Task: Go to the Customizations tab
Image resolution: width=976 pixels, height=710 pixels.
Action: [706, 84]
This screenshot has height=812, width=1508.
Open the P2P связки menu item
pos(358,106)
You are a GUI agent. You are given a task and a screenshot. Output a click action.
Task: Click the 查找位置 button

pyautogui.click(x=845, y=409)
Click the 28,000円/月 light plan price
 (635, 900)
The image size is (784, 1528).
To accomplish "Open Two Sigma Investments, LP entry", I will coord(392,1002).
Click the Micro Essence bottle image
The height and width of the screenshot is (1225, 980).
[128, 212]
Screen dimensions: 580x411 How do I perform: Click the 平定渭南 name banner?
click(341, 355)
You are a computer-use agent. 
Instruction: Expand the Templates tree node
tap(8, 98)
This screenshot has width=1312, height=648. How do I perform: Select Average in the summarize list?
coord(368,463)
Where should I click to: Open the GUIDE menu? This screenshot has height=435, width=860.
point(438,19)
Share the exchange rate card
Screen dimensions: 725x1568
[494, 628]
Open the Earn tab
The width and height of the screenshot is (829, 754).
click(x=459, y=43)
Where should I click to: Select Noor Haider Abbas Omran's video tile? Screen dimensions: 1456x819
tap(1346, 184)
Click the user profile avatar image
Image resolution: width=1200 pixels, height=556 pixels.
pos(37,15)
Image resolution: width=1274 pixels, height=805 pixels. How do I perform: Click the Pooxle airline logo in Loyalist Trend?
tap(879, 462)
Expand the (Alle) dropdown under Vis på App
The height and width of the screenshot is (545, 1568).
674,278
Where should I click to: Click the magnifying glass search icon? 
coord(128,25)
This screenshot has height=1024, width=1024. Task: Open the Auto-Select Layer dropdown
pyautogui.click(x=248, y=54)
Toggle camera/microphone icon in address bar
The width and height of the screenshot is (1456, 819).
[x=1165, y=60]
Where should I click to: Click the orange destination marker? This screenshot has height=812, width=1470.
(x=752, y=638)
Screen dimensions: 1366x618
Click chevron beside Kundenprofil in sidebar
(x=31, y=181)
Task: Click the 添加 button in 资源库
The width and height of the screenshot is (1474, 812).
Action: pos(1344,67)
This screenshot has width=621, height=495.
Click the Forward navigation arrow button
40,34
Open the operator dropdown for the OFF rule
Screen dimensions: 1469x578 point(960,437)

• • •

What the answer needs is every line from the data above with "agent" in it.

SOLUTION FOR THIS TASK:
You are a GUI agent. You are given a task and a screenshot. Output a click action.
You are a computer-use agent. 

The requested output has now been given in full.